Here’s to My New Found Freedom . . . in a New Beginning

I wrote a book earlier this spring. It was a huge triumph for me. It’s a story about my life and the survival of living in an abusive marriage. I dug out all the bad memories, cried many a nights remembering. One incident triggered another and another. The hurt was still there, even though it had been a few years. My therapist said I had PTSD. I had no idea! That was something that my son would have from being in Iraq, is what I thought anyways. Why would she say that I had that? Well, it was trauma that I lived through. Every single day, it never stopped. Of course, there were good days and worse days. But the daily routine was unknown. Never knowing what was coming next!

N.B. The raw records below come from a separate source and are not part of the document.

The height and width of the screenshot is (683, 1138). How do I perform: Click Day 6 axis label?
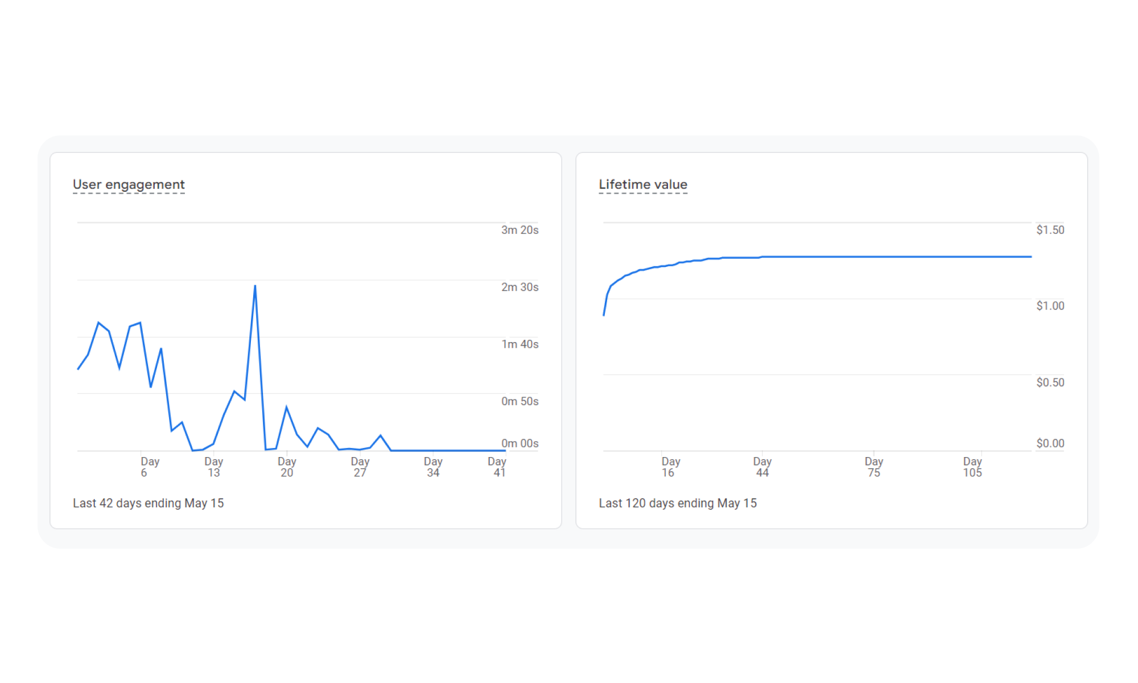[x=149, y=467]
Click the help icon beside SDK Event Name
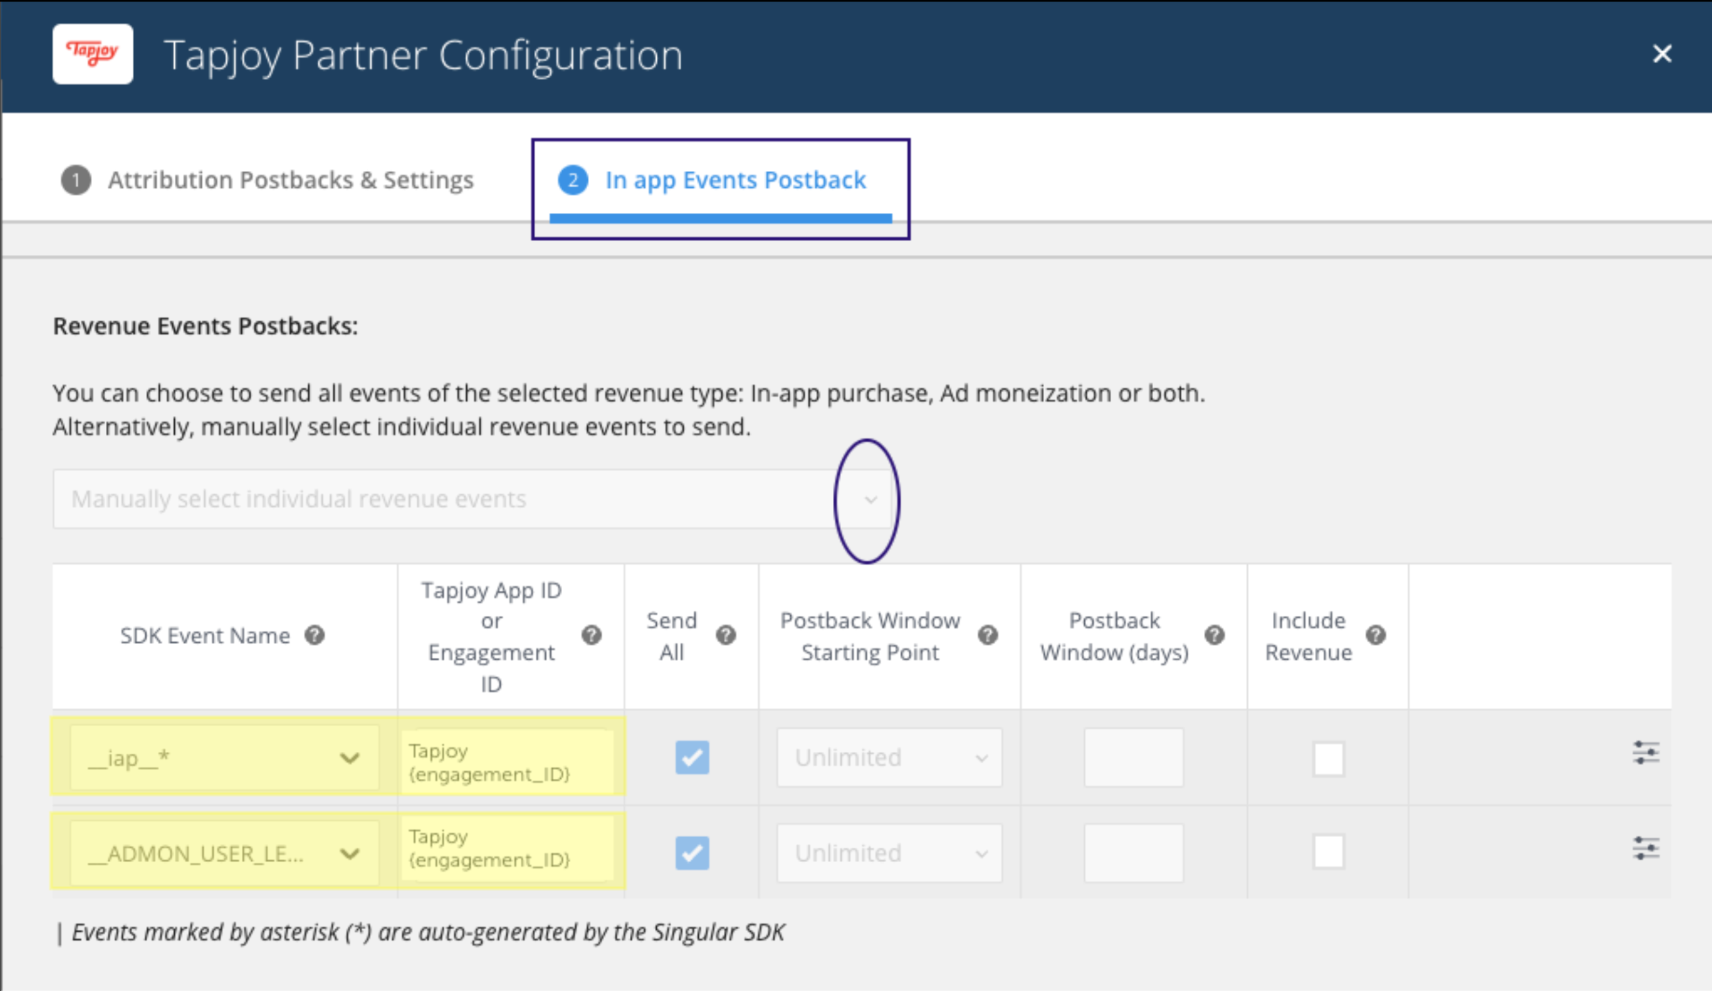The height and width of the screenshot is (991, 1712). point(315,635)
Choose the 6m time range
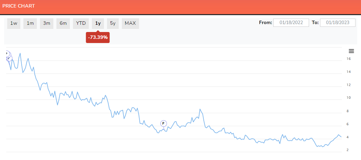This screenshot has height=160, width=361. click(63, 23)
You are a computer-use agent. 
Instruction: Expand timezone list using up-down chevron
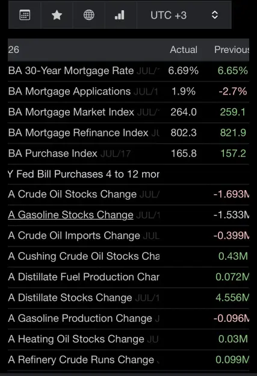pos(215,15)
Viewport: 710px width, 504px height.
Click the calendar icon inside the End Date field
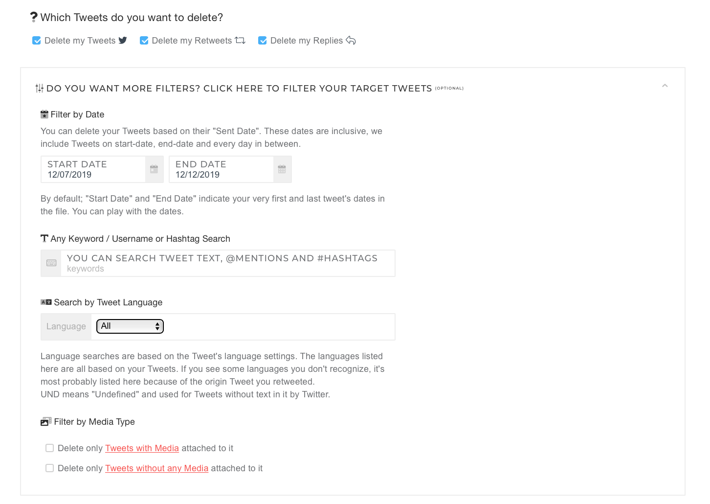tap(282, 169)
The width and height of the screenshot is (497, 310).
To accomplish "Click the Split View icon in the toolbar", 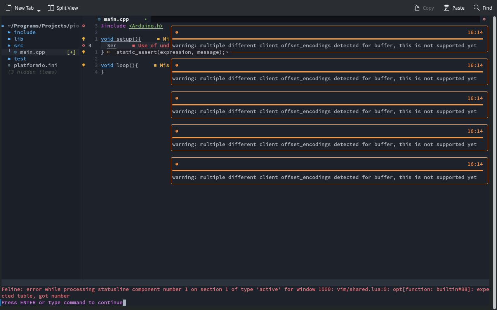I will coord(50,8).
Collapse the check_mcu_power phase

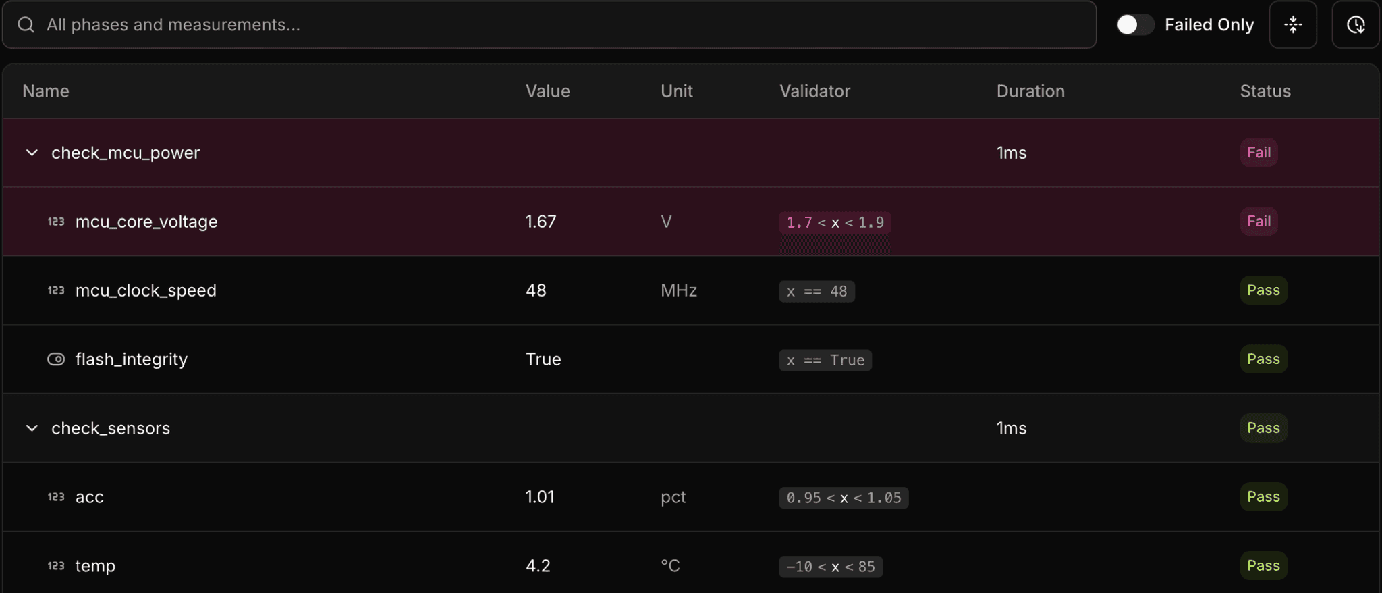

But . . . I survived it! I am here! I am standing on my own two feet! I am not leaning on anyone! I did it! For the first time in my life, I feel strong, I feel in control, I feel pretty darn good! The freedom that I feel everyday, is wonderful! It took me forty years to get here. It was quite a haul, it was a marathon that I did finish. And the climb to the top was worth the wait!

My boys are grown and living out on their own, however the cards were dealt, they got there. What they have been through makes them the people they are today. Strong, just like their mother. They are survivors, just as I am. I am so proud of them. They were my saving grace so many times. My guardian angels, truly more times than I would like to count. Just because they shouldn’t have been there to see it.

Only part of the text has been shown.